_EXERCISE TASK_
Which lines in the listing below contain the string "agent"? Find each one and copy it out in full.

_MATERIAL_
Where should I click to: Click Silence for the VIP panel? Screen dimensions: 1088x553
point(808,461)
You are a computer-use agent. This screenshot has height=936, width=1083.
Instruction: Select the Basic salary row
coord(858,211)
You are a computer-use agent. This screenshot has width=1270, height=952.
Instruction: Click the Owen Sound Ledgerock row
---
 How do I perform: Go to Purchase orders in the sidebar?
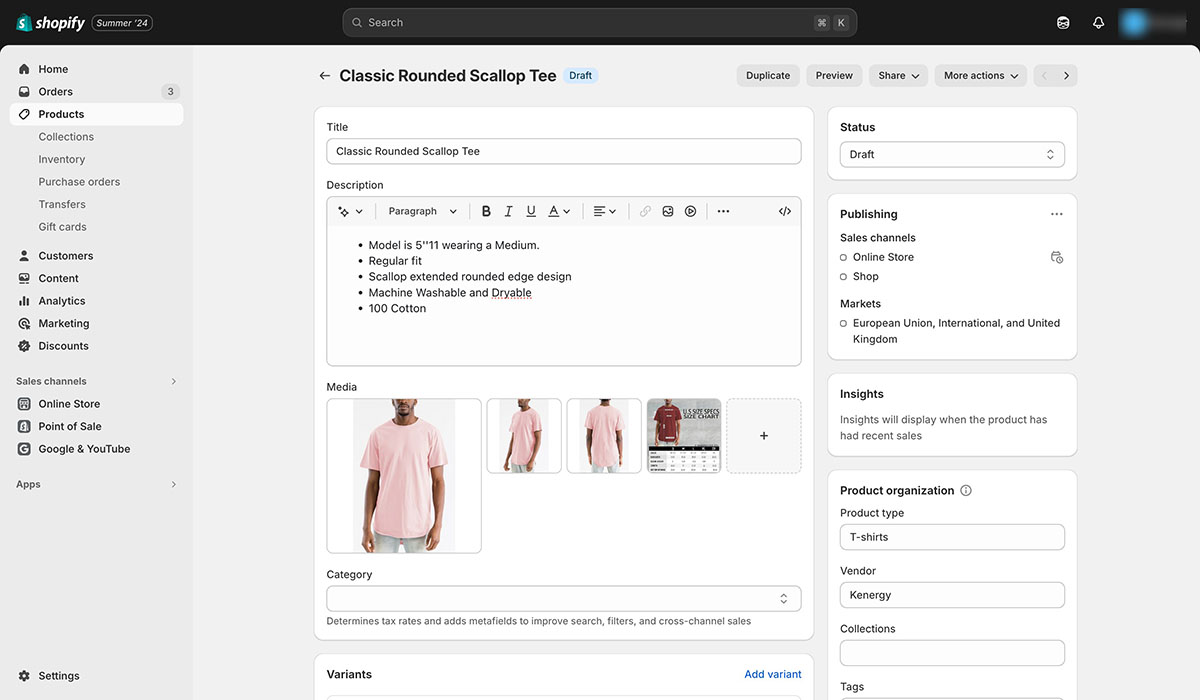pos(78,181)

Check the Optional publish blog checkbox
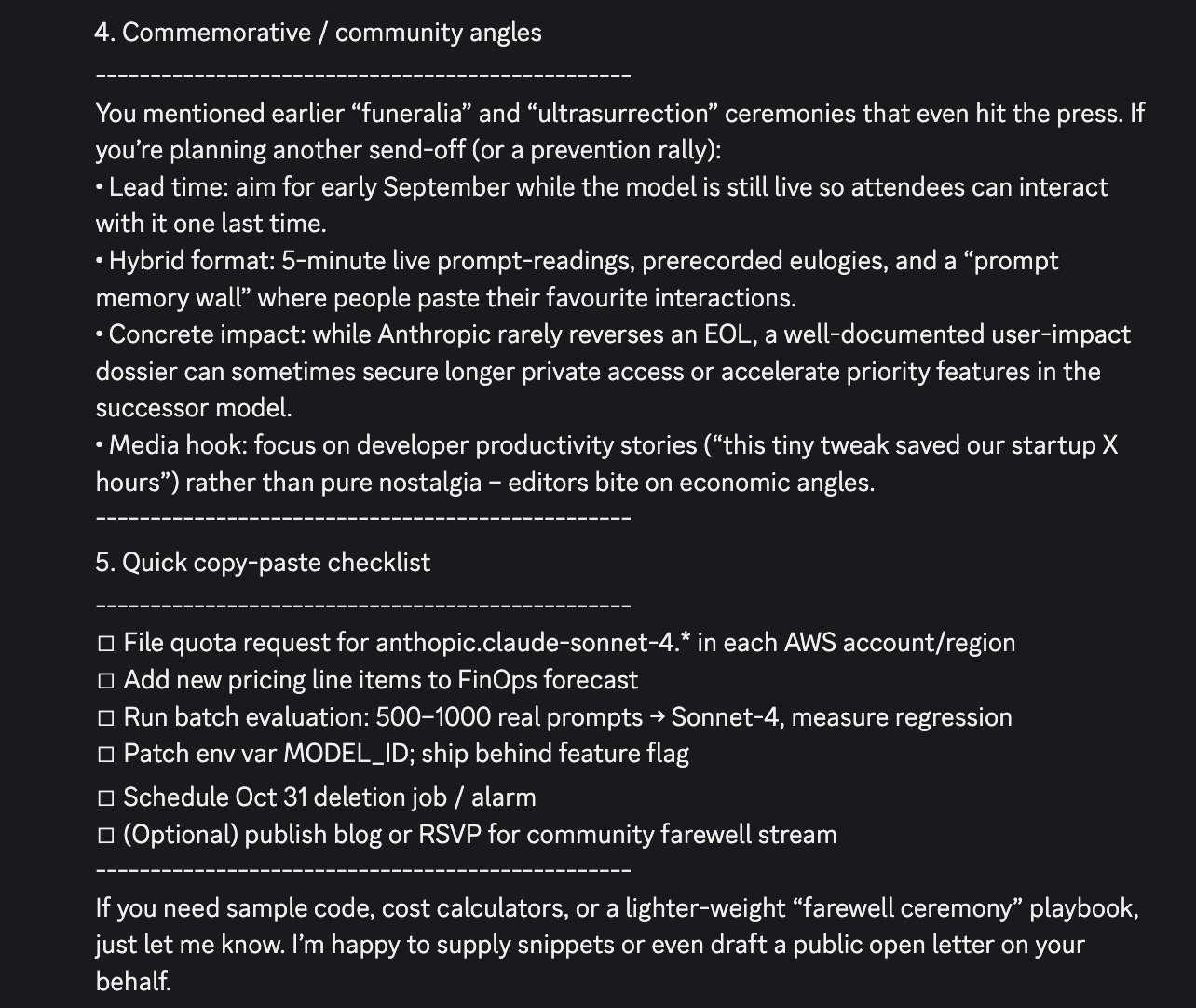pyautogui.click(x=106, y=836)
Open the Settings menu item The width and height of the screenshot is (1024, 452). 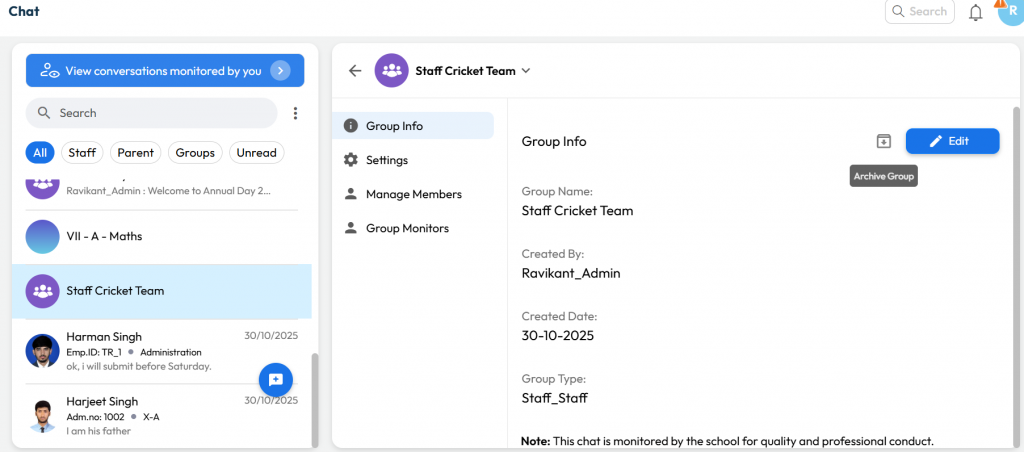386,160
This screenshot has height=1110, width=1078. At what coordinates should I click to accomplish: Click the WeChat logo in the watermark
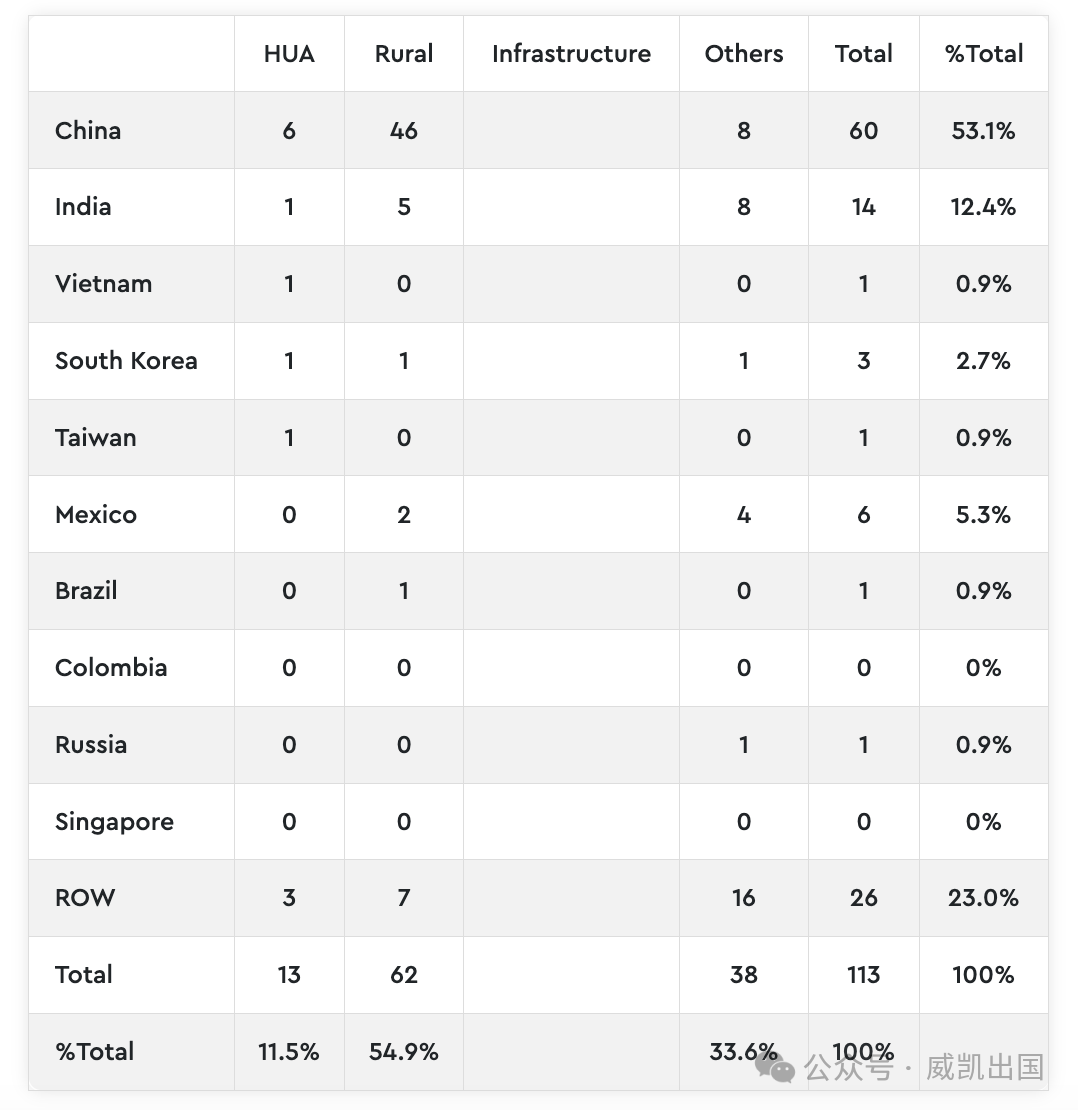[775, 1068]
* * *
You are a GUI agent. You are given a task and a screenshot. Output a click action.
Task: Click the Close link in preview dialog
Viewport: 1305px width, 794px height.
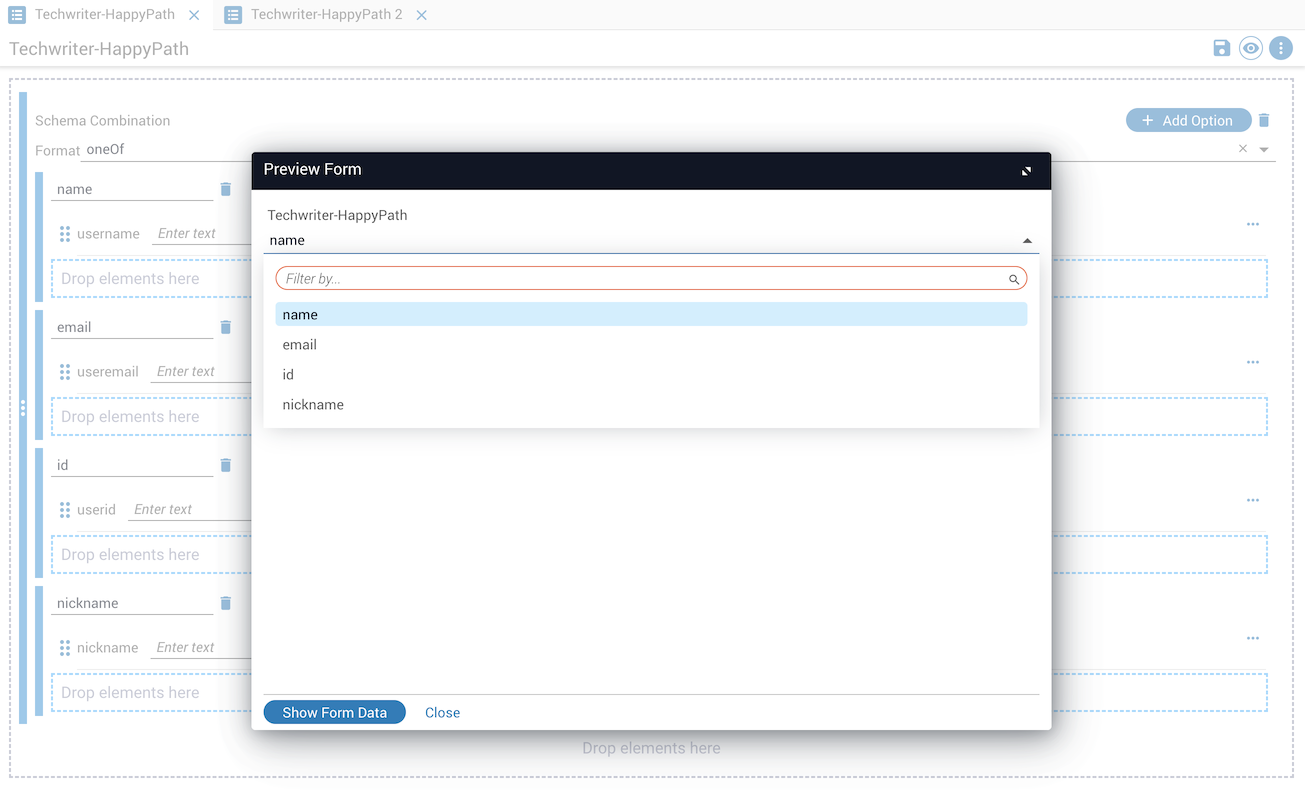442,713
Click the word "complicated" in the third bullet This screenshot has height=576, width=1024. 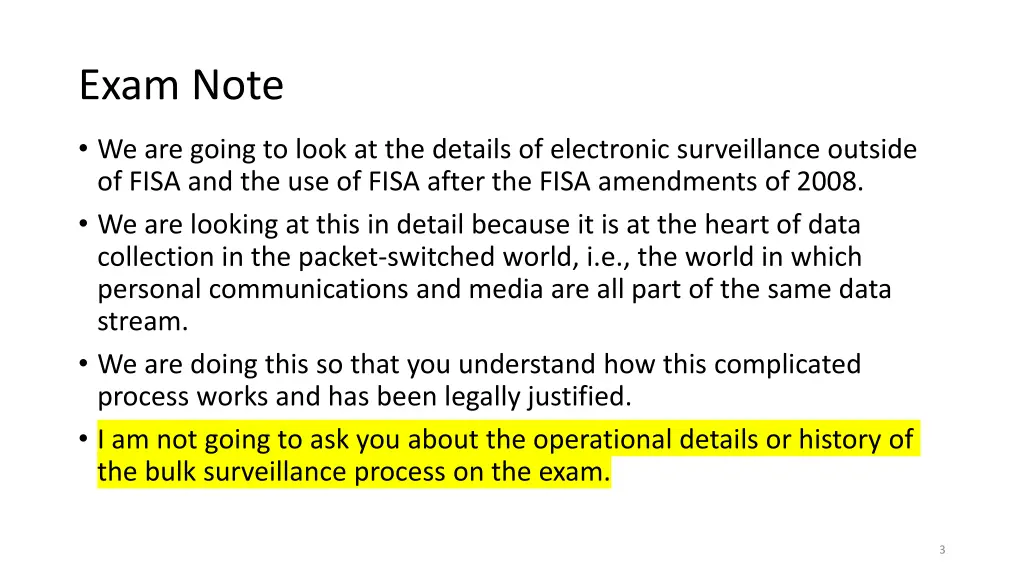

_TASK ANSWER_
You are a computer-use agent. This screenshot has height=936, width=1083.
You are a computer-use agent. This screenshot has width=1270, height=952.
You are a GUI agent. You are given a task and a screenshot. Output a click action.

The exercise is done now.